Written request:
Rescale the records from the line containing "Image resolution: width=980" through the line containing "pos(47,351)", inclusive. Copy each line in full, but multiply the answer coordinates by 0.6 and round them to whole numbers, with halves rounded up, leaving all other numbers unchanged and the pictures out.

Items:
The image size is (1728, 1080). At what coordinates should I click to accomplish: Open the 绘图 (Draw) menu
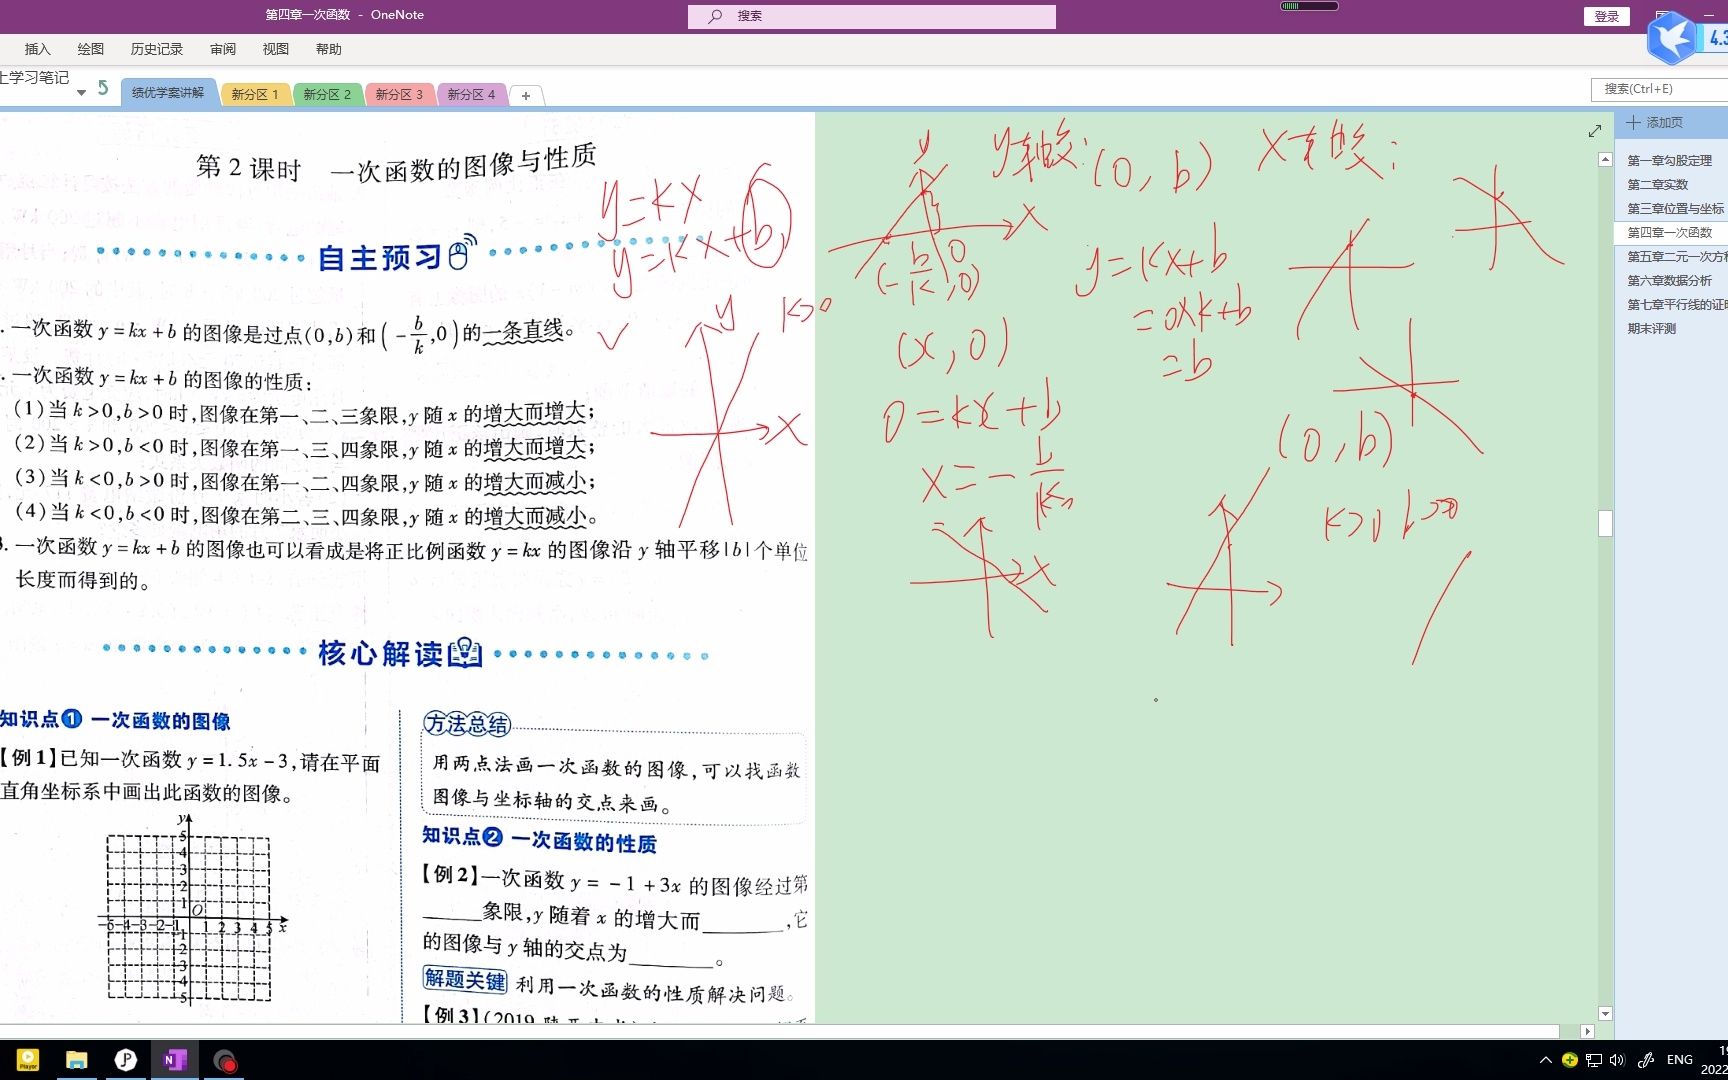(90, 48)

---

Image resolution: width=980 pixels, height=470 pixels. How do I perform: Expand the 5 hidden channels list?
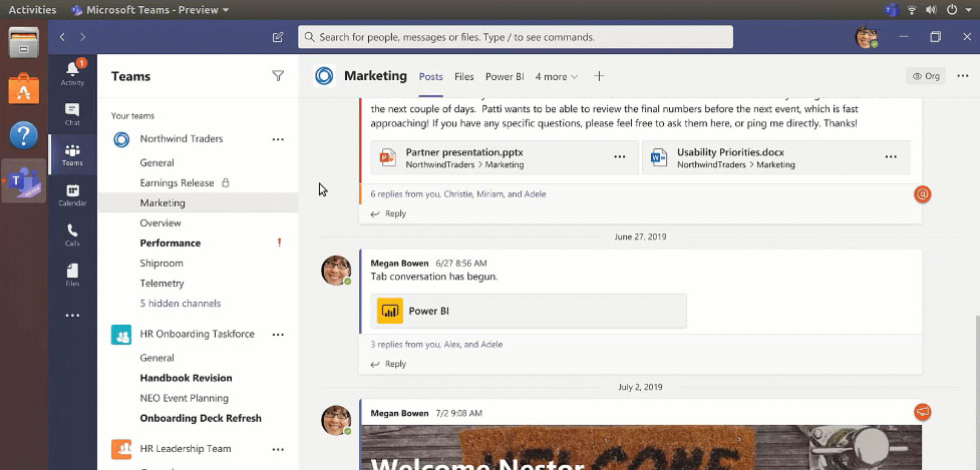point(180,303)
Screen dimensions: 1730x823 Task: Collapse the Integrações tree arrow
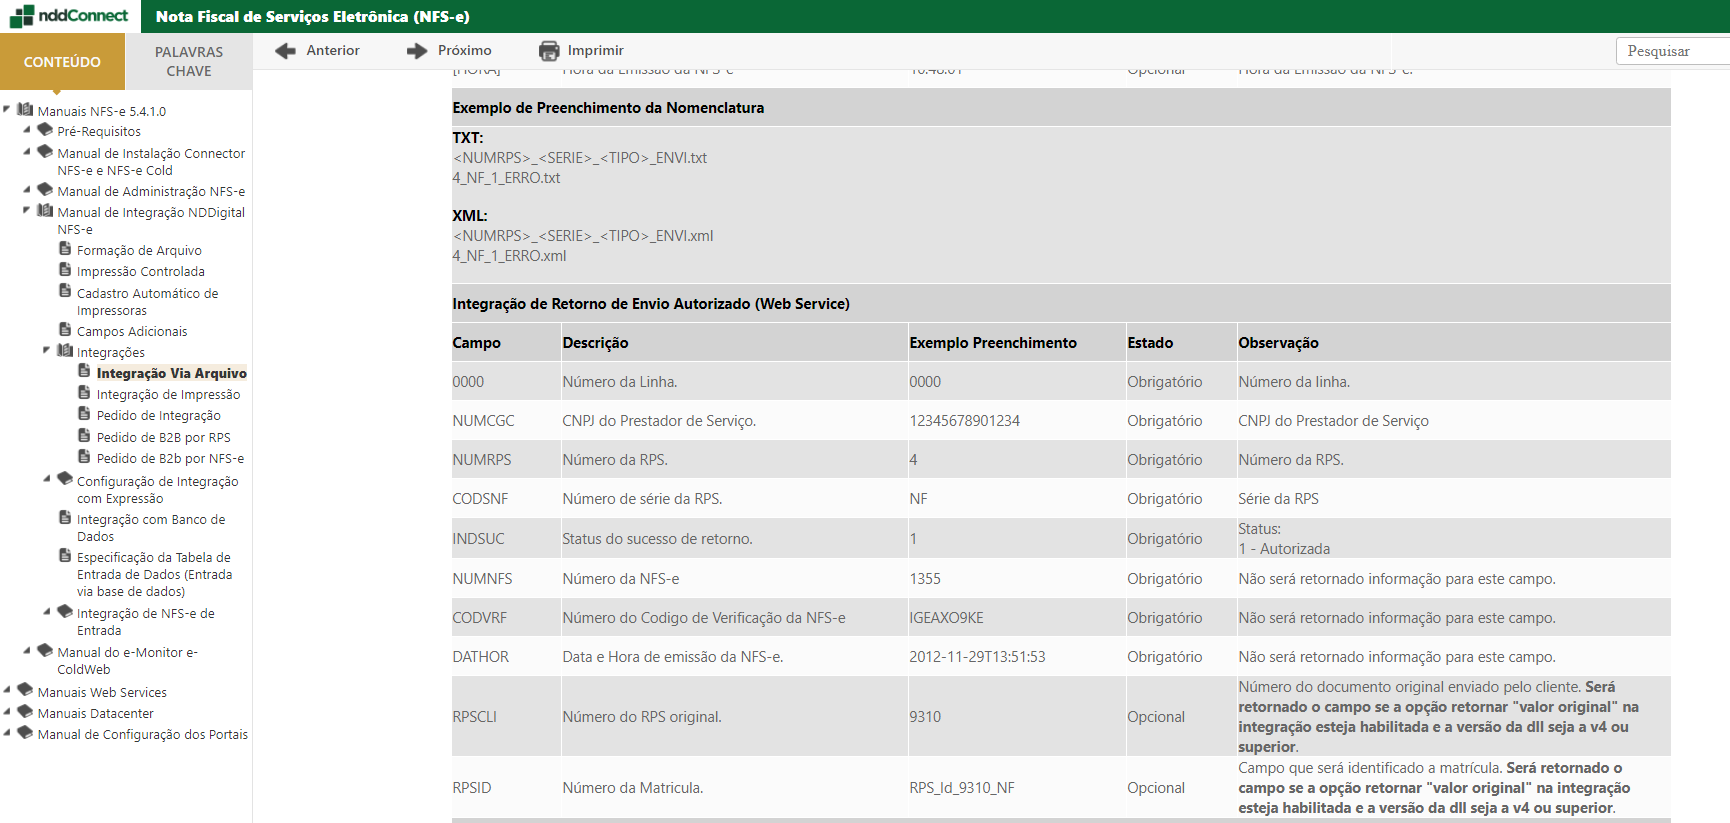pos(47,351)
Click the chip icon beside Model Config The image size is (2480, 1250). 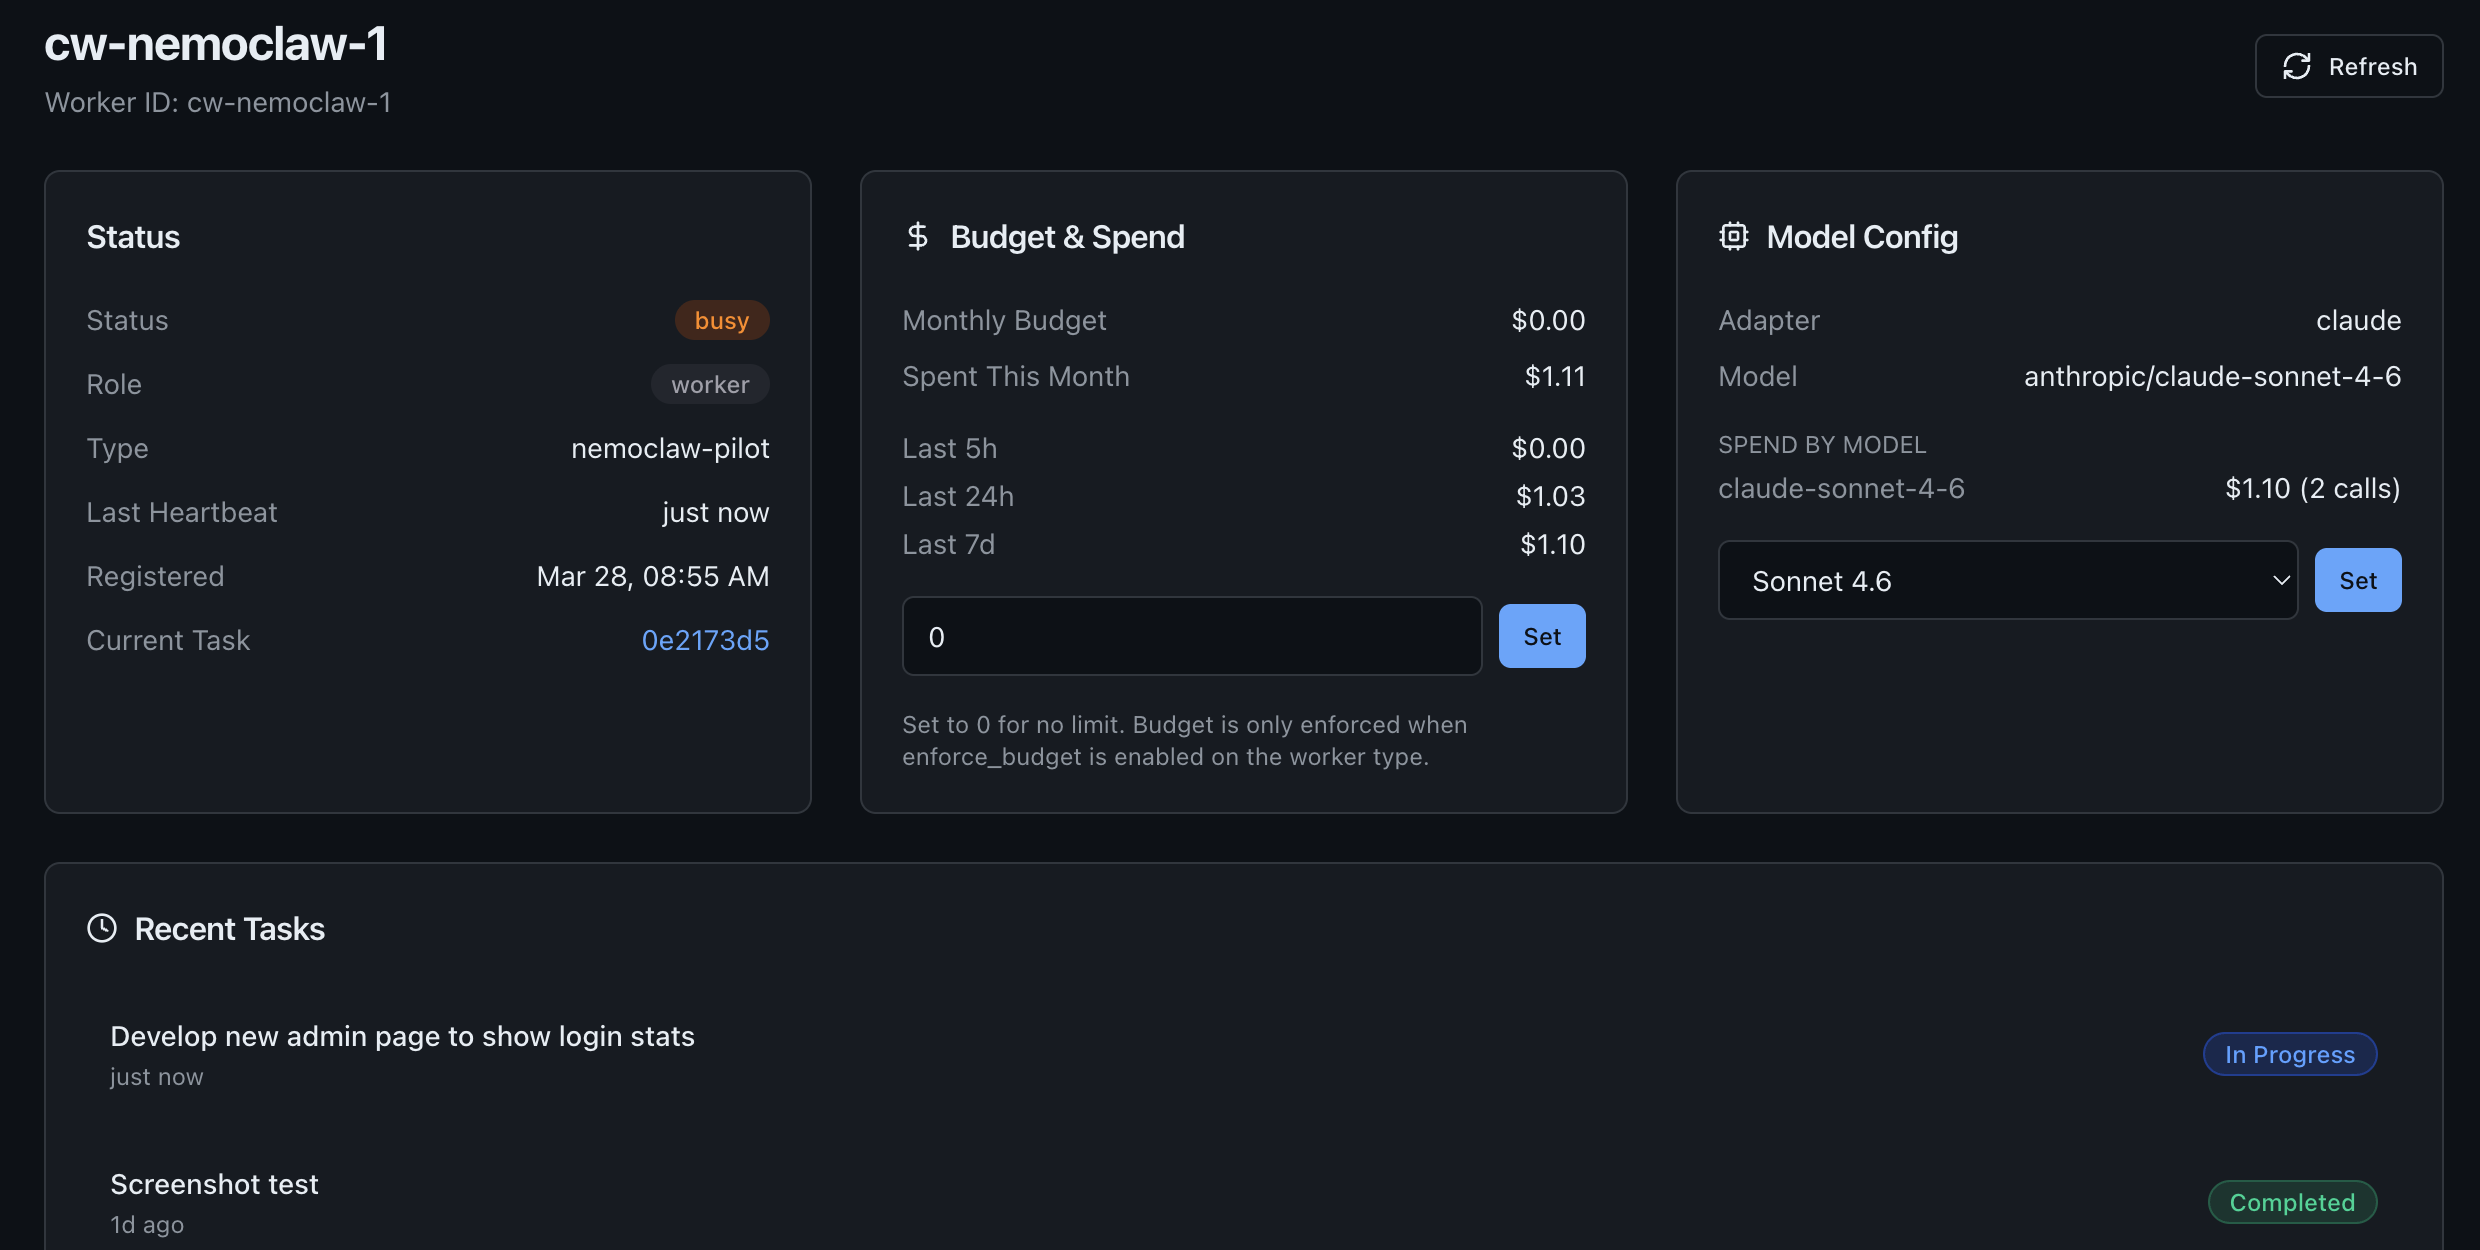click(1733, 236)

Result:
Image resolution: width=980 pixels, height=470 pixels. How do I perform: Expand the 5 hidden channels list?
point(108,182)
Screen dimensions: 1730x823 Task: Collapse the Integrações tree arrow
pos(28,211)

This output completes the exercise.